Читавшие повесть Анатолия Жигулина «Черные камни», наверное, не оставили без внимания опубликованные «Советской Россией» материалы, связанные с деятельностью описанной в повести подпольной воронежской организации КПМ (Коммунистическая партия молодежи). Не знаю, чем руководствовалась газета, печатая эти материалы «в пику» Жигулину. В конце концов, даже при негативном отношении к повести, у нее, как и у всякого литературного произведения, нельзя отнять права на свою собственную — в том числе и романтическую — версию событий. Однако если отрешиться от сиюминутных амбиций и окололитературных страстей, легко заметить, что помещенные в газете документы отнюдь не опровергают драму молодых людей, противопоставивших косной бюрократической машине послевоенных лет идею политического подполья, а только усугубляют ее. Драму, в которой даже для самых светлых душ своего времени на поверку оказались спутанными причины и следствия общественного неблагополучия. Драму, по выморочной логике которой сталинизму и его институтам власти вполне можно было противопоставить самого Сталина и даже не сознавать абсурдности этого противопоставления.

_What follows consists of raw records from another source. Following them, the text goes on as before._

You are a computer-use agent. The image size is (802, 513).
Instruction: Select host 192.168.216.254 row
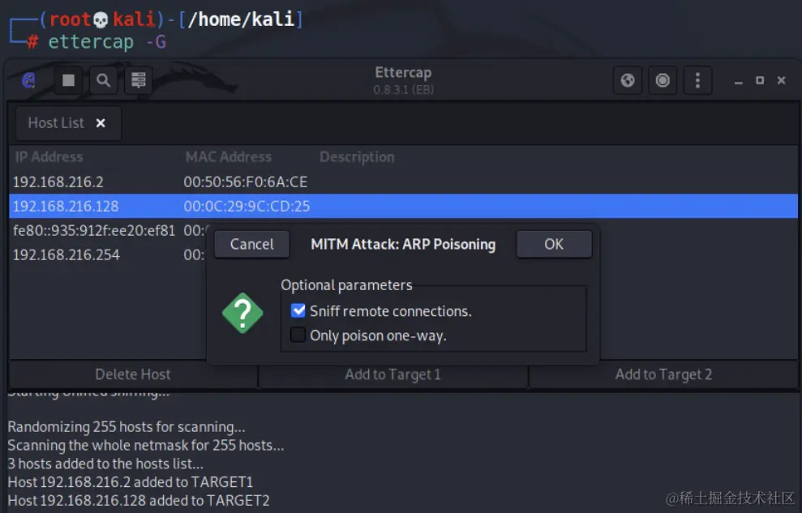(107, 254)
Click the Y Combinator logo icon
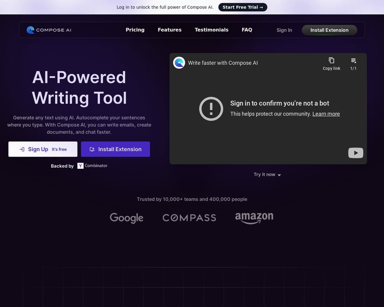Viewport: 384px width, 307px height. click(x=80, y=166)
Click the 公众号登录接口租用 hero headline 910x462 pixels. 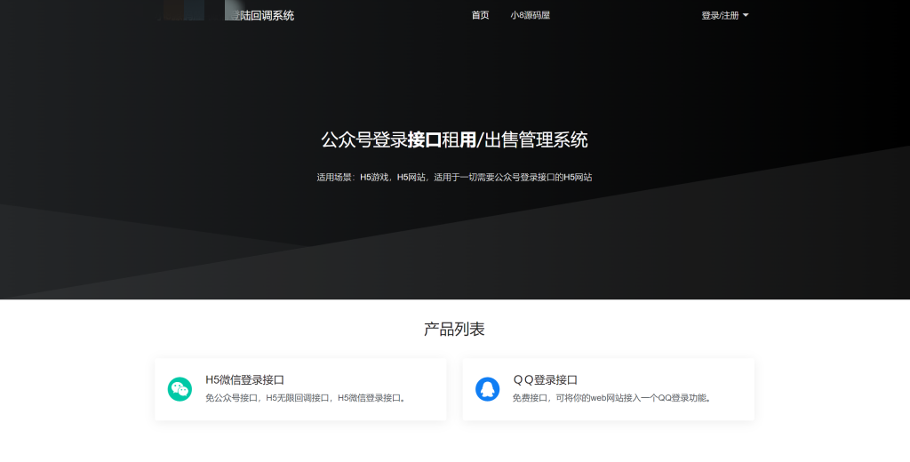[x=454, y=139]
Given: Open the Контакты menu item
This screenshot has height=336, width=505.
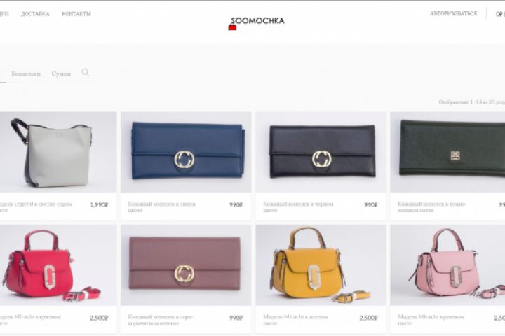Looking at the screenshot, I should click(76, 14).
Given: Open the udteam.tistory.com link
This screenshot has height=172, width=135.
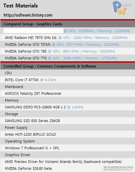Looking at the screenshot, I should point(28,15).
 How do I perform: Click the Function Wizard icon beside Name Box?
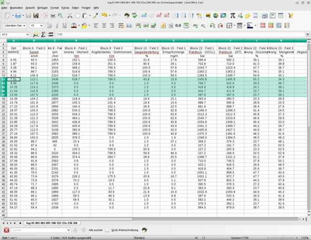(35, 35)
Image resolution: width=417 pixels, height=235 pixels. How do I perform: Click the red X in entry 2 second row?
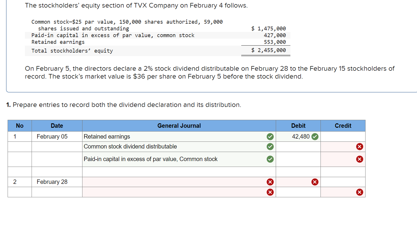(270, 192)
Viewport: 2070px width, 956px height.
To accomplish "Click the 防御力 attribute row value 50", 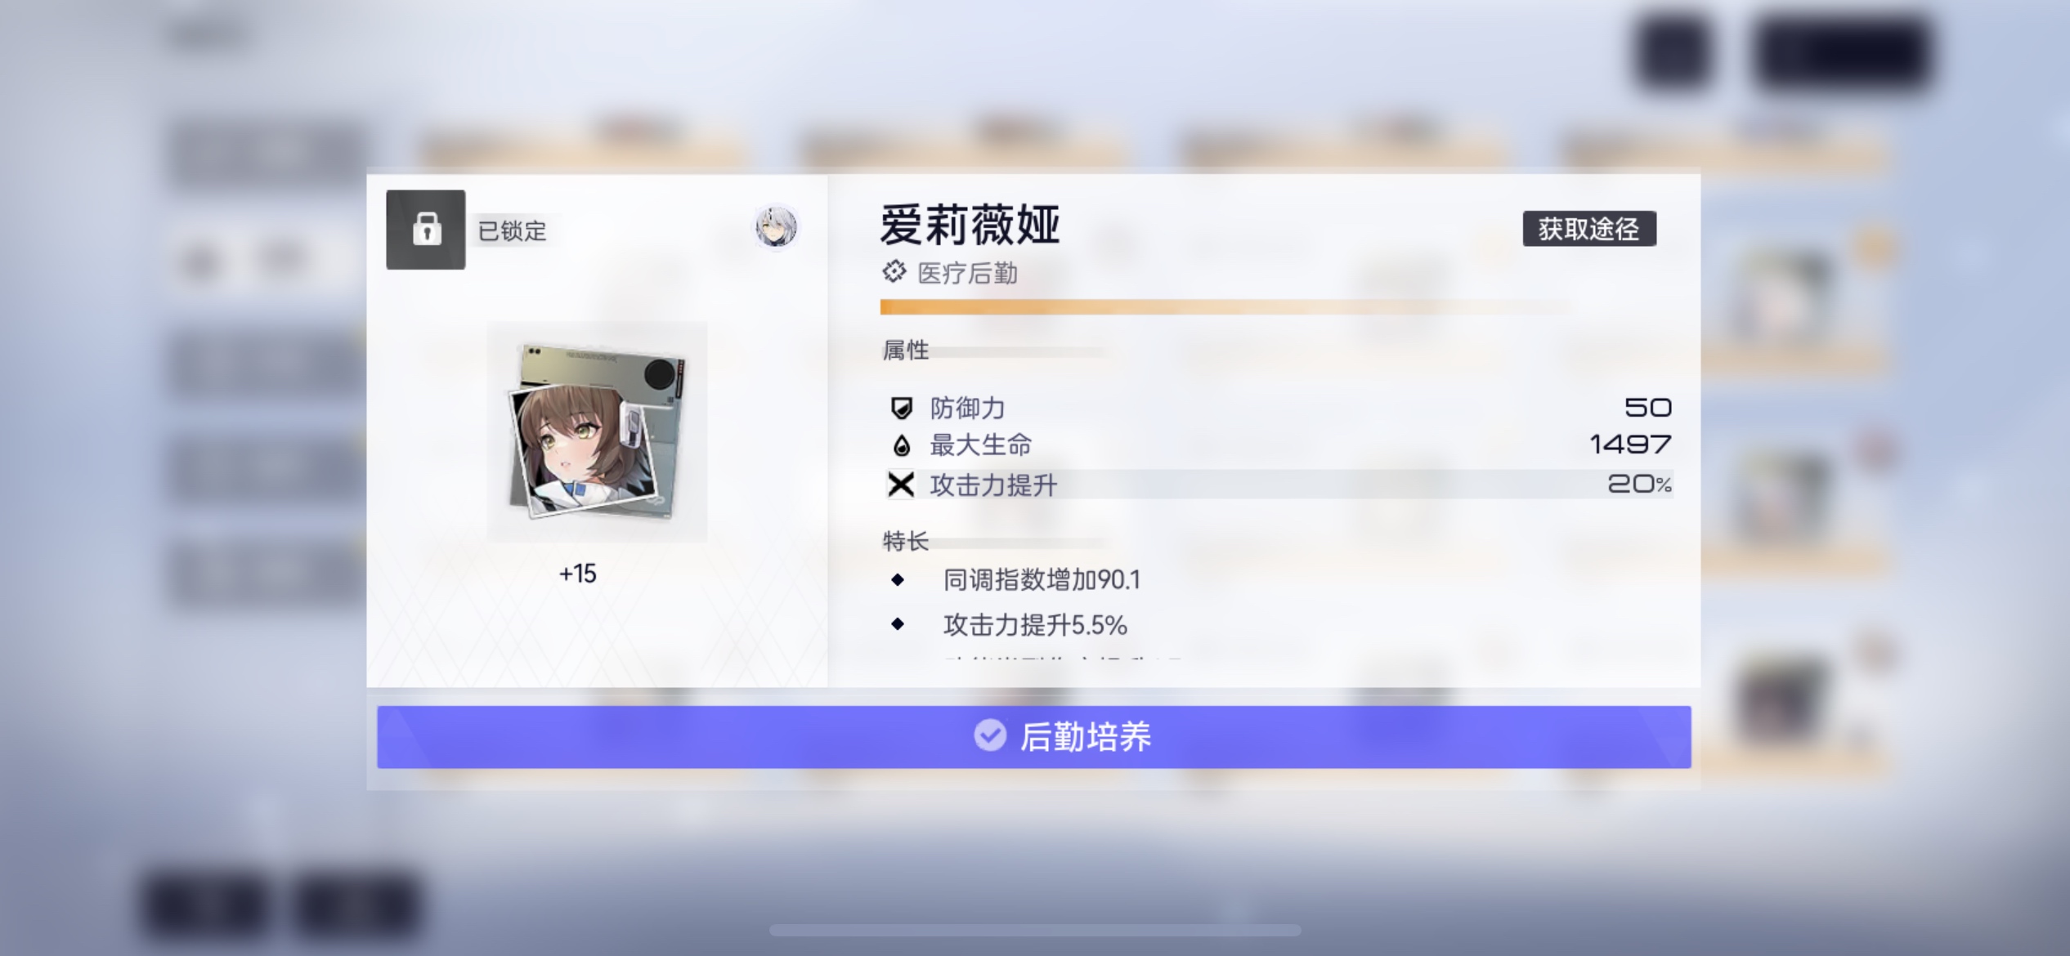I will coord(1647,407).
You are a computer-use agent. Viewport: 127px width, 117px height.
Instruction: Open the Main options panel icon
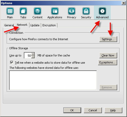pos(10,11)
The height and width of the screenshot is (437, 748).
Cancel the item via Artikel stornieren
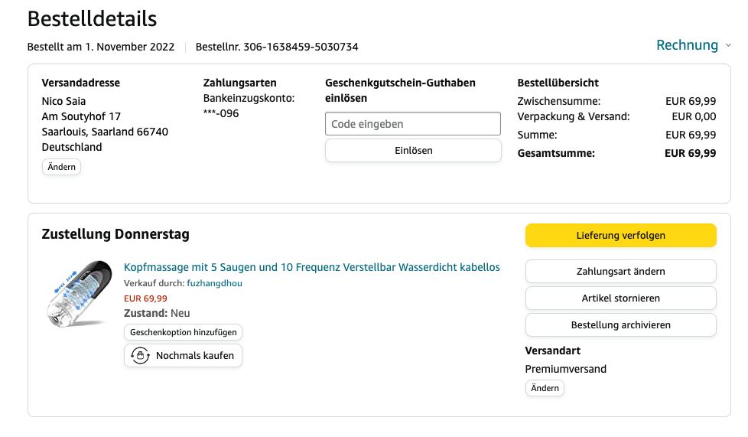620,298
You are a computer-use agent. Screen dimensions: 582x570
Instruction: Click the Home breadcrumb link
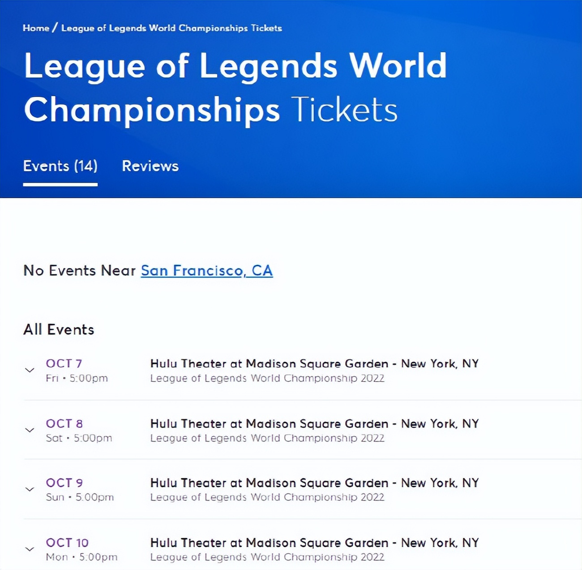pos(36,28)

Слишком поспешно мы сегодня ищем альтернативу политическому режиму 30—40-х годов там, где ее быть не могло. Слишком неосмотрительно объявляем политическими оппонентами Сталина тех, кто был и, наверное, не мог не быть частью созданной им системы. Оно и понятно: в наше публицистическое время, требующее незамедлительных ответов на многие вопросы, трудно избежать искуса разделения всех и вся в прошлом и настоящем на «своих» и «чужих». Еще во времена Николая Некрасова, поэтически подтвердившего в «Дедушке» и «Русских женщинах» романтическую версию декабризма, подобный — «черно-белый» — вариант истории находил благодарный отзвук в сердцах революционно настроенной молодежи. Однако что же делать, если в действительности Трубецкой не явился на Сенатскую площадь командовать войсками, как это приписывает ему Некрасов, а Якубович, увидев царя, передумал в него стрелять, а Зава-лишин — и не он один — называл на допросах своих товарищей десятками, потому что поверил царю как союзнику по преобразованиям и отцу родному и иного отношения к власти — за вычетом мальчишеского волнодумства — просто не знал? И стоит ли после этого требовать большего от обычных мальчиков из Воронежа, воспитанных к тому же не в лицее и не на Байроне, а в комсомоле и на Фадееве?